Limit, cease or prohibit industrial and urban lighting at night
Overall effectiveness category No evidence found (no assessment)
Number of studies: 0
Background information and definitions
Artificial lighting at night, including urban lighting from street lights and houses, industrial lighting from shops and offices, and underwater lighting in marinas and on pontoons, has recently been recognized as a cause for marine environmental concern (Davies et al. 2014). Light pollution has been shown to negatively affect the behaviour of several species, and the community composition of marine invertebrates (Davies et al. 2015; Navarro-Barranco & Hughes 2015). Limiting (in duration, intensity or spectral composition), ceasing or prohibiting lighting at night in an area may reduce the levels of light pollution affecting subtidal benthic invertebrates (Gaston et al. 2012).

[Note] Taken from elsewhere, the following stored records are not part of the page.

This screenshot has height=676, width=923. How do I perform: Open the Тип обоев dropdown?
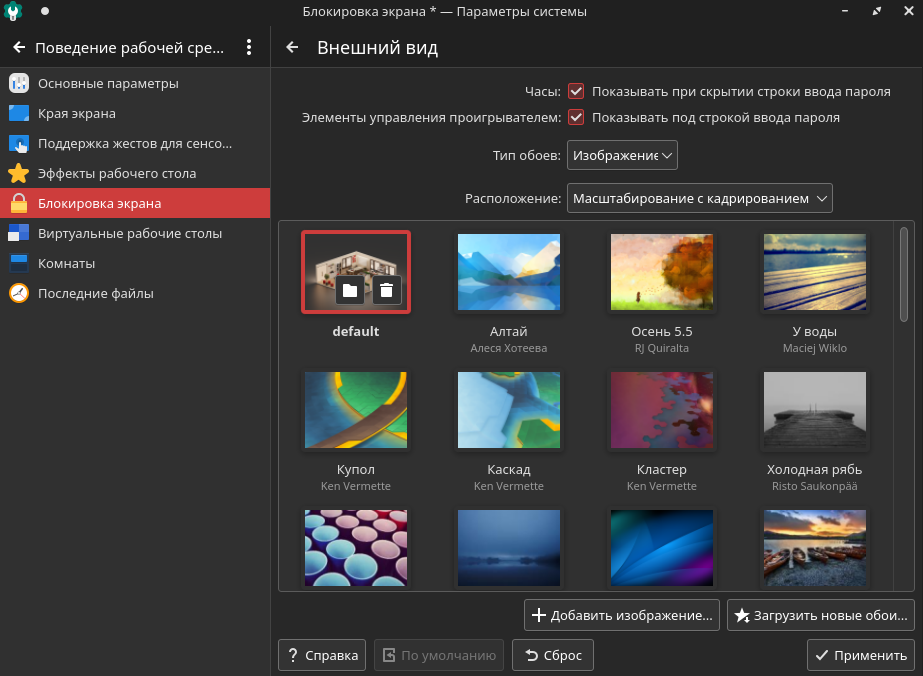(622, 156)
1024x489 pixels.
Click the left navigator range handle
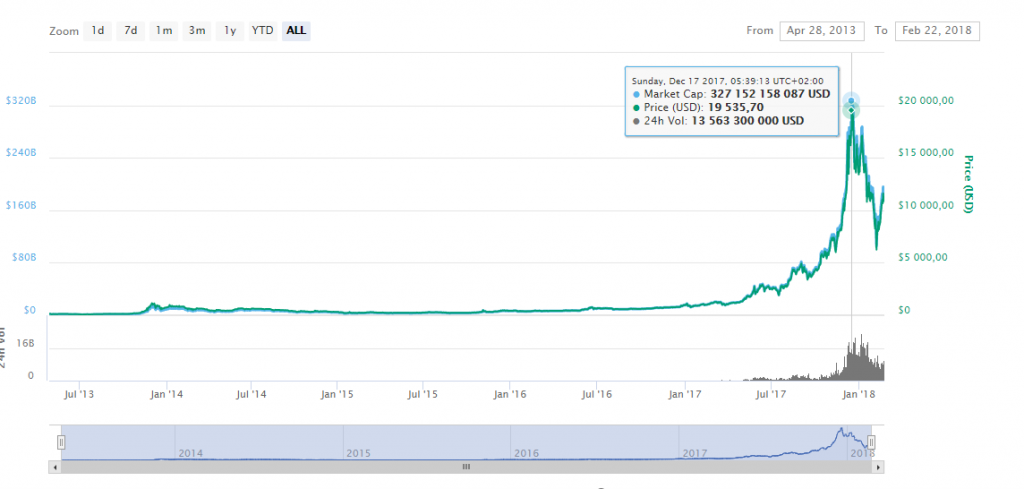pos(61,441)
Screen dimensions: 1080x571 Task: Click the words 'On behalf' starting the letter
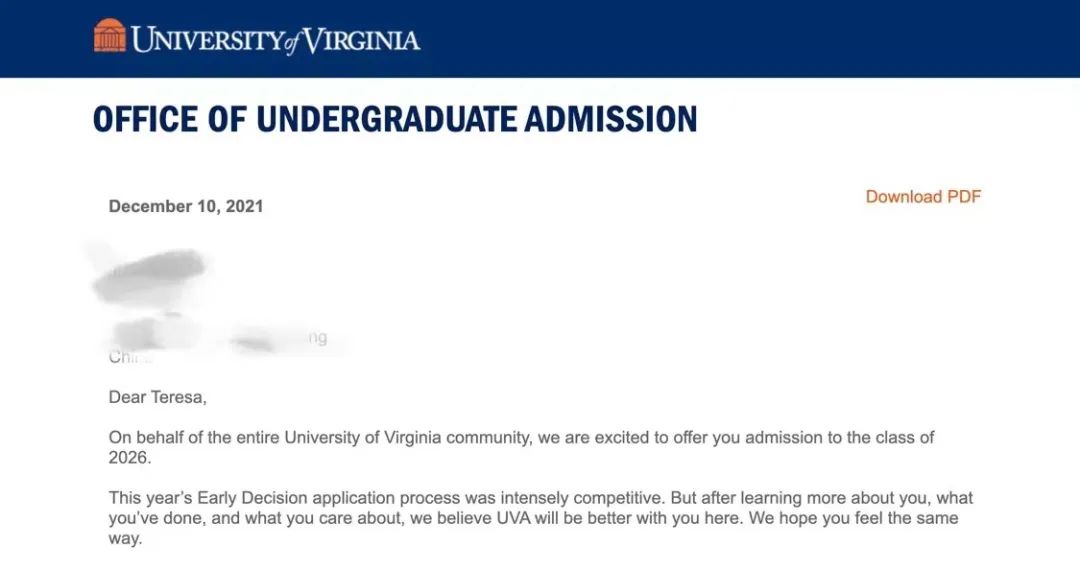point(142,438)
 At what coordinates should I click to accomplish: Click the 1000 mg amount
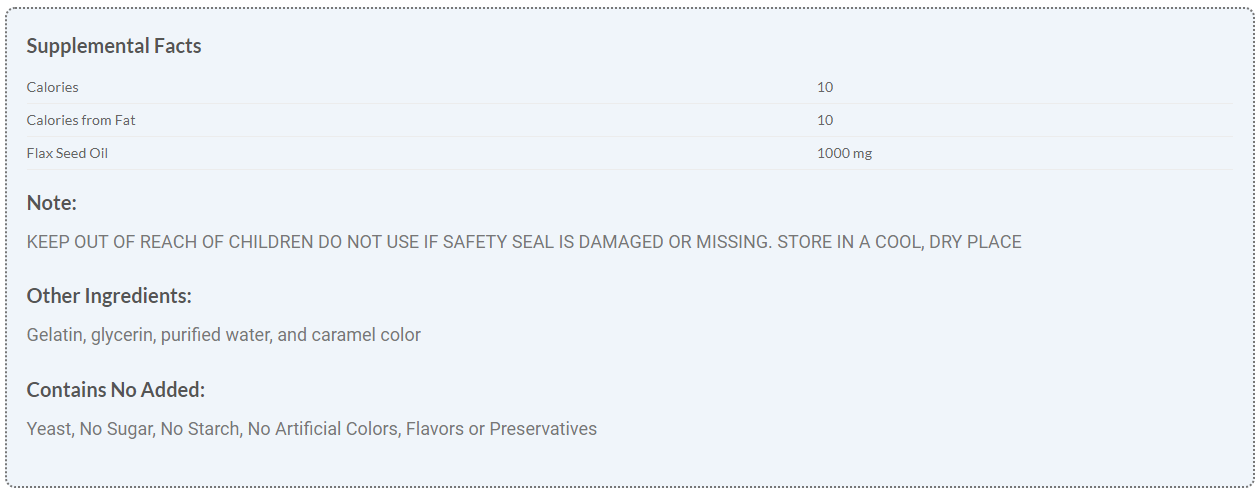coord(844,153)
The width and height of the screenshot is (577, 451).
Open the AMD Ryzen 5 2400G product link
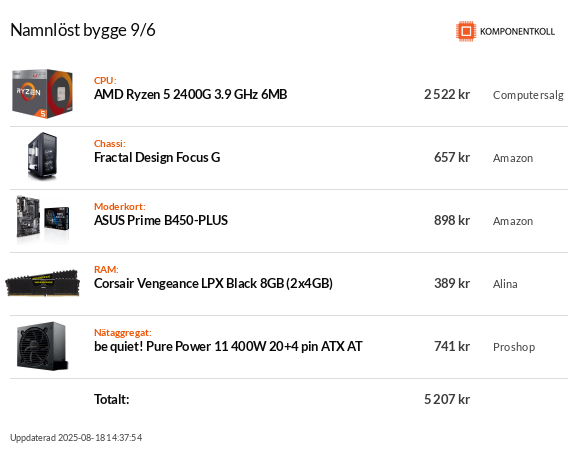[191, 95]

Davies T.W., Coleman M., Griffith K.M. & Jenkins S.R. (2015) Night-time lighting alters the composition of marine epifaunal communities. Biology Letters, 11, 20150080.
Davies T.W., Duffy J.P., Bennie J. & Gaston K.J. (2014) The nature, extent, and ecological implications of marine light pollution. Frontiers in Ecology and the Environment, 12, 347–355.
Gaston K.J., Davies T.W., Bennie J. & Hopkins J. (2012) Reducing the ecological consequences of night‐time light pollution: options and developments. Journal of Applied Ecology, 49, 1256–1266.
Navarro-Barranco C. & Hughes L.E. (2015) Effects of light pollution on the emergent fauna of shallow marine ecosystems: Amphipods as a case study. Marine Pollution Bulletin, 94, 235–240.